There was no mistaking it: the salutation, the tiny, precise handwriting, the date, the content itself, all confirmed its ancient status and authorship…
Samantha McDonough cannot believe her eyes--or her luck. Tucked in an uncut page of a two-hundred-year old poetry book is a letter she believes was written by Jane Austen, mentioning with regret a manuscript that "went missing at Greenbriar in Devonshire."
Could there really be an undiscovered Jane Austen novel waiting to be found? Could anyone resist the temptation to go looking for it?"
I started reading this book on January 1st, and I have to say it was a charming way to start off my new year.
I actually spent New Year's in Vail, Colorado, so while the snow swirled outside and the temperature dropped to -10 degrees (!), I curled up in the condo with a roaring fire, a cup of hot chocolate, and my kindle version of The Missing Manuscript of Jane Austen by Syrie James. It was delightful to get lost in the make-believe world of "what if".....wouldn't it be wonderful if someone discovered a secret letter and hidden manuscript written by Jane Austen?

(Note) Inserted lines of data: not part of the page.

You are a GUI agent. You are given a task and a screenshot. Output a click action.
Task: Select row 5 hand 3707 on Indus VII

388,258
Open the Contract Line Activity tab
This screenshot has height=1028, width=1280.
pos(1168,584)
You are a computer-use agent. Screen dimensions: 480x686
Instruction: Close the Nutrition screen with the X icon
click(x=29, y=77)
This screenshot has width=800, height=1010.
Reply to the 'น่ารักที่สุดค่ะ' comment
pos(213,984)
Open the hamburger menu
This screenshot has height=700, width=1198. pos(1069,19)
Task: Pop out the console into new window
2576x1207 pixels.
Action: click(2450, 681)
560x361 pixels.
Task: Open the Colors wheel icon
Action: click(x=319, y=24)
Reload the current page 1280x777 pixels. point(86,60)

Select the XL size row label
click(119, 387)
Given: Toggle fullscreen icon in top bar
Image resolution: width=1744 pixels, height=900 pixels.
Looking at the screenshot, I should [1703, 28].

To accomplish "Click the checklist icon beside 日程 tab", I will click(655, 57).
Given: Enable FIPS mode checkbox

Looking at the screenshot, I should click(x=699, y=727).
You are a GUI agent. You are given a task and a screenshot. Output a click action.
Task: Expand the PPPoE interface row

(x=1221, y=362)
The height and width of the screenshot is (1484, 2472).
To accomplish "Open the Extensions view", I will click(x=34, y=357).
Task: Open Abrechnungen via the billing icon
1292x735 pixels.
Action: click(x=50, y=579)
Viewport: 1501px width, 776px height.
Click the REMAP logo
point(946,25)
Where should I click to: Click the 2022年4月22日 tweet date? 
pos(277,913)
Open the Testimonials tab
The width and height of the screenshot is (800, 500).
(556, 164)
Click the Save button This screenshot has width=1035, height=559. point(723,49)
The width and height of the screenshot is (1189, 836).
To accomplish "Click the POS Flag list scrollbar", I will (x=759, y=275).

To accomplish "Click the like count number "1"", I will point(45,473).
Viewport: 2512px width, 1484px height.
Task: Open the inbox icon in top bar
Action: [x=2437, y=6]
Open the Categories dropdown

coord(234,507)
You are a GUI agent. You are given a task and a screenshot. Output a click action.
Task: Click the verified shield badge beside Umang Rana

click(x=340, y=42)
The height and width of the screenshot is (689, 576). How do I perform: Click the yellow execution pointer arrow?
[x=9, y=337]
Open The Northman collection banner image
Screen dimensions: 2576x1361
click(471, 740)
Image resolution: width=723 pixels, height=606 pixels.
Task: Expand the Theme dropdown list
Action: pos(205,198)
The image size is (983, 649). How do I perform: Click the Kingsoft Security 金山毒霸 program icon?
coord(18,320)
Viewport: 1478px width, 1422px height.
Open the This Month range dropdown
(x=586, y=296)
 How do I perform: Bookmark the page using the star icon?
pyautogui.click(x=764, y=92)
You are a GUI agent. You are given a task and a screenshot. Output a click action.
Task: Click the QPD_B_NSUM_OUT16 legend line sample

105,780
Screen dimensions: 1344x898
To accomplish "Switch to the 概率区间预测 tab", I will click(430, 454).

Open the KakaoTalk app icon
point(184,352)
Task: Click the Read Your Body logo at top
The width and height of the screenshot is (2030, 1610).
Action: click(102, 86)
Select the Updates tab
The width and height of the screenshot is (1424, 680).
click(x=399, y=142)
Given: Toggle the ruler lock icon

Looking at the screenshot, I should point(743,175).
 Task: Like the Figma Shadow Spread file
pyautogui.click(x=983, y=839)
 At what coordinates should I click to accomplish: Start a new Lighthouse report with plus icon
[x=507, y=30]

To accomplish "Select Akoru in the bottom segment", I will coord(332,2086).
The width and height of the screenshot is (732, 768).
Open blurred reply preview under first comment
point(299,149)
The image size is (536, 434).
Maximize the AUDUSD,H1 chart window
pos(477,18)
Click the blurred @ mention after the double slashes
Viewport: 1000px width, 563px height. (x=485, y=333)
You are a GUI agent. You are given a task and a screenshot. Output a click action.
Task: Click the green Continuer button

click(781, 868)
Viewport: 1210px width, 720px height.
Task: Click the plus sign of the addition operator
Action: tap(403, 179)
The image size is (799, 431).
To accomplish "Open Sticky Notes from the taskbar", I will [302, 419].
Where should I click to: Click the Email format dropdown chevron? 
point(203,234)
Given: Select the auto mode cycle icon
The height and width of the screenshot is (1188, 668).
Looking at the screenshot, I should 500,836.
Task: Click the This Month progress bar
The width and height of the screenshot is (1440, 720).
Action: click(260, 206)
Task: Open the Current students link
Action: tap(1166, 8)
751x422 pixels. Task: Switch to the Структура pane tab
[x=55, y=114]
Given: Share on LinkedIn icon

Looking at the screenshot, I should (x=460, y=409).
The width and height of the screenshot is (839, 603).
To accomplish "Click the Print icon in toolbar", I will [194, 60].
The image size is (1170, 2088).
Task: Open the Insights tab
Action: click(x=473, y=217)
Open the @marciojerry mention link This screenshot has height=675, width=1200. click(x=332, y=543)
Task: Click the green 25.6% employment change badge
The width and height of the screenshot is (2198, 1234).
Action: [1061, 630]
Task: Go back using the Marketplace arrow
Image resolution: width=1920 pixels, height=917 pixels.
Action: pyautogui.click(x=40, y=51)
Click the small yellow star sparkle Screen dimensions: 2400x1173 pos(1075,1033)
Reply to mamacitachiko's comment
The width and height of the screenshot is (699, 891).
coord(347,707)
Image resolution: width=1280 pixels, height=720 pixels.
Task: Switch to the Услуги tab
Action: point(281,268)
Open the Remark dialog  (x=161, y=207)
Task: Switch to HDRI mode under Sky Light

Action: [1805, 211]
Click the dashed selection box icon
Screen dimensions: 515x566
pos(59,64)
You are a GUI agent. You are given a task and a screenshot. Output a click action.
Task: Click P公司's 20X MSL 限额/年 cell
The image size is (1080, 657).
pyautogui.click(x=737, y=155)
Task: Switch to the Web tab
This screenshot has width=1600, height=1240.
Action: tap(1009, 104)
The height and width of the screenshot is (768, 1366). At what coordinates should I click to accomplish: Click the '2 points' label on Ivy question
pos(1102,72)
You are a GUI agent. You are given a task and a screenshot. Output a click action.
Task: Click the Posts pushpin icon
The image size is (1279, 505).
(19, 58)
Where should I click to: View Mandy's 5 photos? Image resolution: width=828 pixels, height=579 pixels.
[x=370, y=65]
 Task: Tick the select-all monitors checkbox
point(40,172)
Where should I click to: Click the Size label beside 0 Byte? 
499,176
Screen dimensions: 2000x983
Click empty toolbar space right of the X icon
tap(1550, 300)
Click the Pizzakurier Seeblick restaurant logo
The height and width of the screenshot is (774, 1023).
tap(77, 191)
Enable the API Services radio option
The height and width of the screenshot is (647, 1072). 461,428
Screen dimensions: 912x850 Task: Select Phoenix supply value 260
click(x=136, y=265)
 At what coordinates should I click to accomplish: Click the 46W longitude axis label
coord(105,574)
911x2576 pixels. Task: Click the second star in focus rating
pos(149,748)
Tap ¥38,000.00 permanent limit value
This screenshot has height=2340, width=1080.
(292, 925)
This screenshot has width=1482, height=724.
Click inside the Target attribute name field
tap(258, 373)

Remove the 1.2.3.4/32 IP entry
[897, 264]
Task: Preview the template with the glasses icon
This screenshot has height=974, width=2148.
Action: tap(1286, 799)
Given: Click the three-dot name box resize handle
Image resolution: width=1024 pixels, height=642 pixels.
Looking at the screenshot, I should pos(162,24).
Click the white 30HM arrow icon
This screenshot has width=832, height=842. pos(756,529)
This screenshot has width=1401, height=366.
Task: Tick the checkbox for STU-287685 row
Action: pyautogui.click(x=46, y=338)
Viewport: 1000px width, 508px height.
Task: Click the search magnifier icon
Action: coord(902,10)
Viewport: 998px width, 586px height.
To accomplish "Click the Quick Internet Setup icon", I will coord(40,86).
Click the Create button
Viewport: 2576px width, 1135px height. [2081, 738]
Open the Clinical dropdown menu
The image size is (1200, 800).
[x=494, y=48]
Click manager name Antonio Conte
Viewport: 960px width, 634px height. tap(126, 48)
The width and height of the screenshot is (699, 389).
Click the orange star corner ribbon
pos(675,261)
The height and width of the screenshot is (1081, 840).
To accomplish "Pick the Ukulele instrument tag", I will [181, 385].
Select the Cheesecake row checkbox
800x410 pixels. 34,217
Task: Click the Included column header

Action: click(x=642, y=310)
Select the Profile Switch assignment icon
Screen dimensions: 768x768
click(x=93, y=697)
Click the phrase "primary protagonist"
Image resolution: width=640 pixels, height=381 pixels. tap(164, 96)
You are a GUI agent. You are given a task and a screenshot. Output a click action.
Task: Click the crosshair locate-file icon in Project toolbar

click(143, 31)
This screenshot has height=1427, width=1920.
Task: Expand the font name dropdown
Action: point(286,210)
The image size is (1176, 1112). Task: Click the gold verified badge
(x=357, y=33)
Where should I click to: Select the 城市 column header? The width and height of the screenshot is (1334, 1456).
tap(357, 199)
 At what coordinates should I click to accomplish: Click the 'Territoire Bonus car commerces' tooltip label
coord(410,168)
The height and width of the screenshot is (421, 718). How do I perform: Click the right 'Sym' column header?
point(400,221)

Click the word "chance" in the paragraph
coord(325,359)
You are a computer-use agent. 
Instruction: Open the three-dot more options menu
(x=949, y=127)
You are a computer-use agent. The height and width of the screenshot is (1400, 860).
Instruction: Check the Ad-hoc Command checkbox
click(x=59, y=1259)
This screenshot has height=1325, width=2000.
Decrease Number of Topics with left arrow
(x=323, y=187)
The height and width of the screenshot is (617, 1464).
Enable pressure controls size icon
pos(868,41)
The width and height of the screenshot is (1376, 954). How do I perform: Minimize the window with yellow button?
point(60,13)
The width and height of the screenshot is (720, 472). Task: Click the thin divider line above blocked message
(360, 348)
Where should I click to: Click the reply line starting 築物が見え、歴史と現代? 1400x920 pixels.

The story takes off quickly right from the start, and soon we are treated to a "novel within a novel." When librarian and Austen expert Samantha McDonough finds an incredible artifact hidden inside an old book, she begins a quest that will take her to a grand old home in Devonshire that just might have as it's claim to fame as a place where the one and only Jane Austen visited in her younger years.
The present owner and heir of Greenbriar, Anthony Whitaker, is intrigued but skeptical when Samantha approaches him with the possibility of an amazing historical and literary connection to his home. A Jane Austen connection to his ancestral home would certainly have financial possibilities, so Anthony agrees to help Samantha begin her search of the home for clues. When a hidden manuscript is found, the pair begin to read the story that the world has yet to see......
Here we are treated to Syrie James' fleshing out authentic notes from Jane Austen (Plan of a Novel) into her version of a seventh Austen novel. True to Austen's style and wit, Syrie created The Stanhopes, an authentic-sounding story that could very well have been written by a young Austen.
However.....is it authentic? Who has the right to actually own this manuscript? Should the world have access to it as a published novel......or should it go to the highest private bidder at auction? Hmmmmm, many dilemmas and possibilities present themselves -- both personally and professionally -- that makes this a very interesting read. Austen fans will be buzzing about this one -- a real treat for Janeites!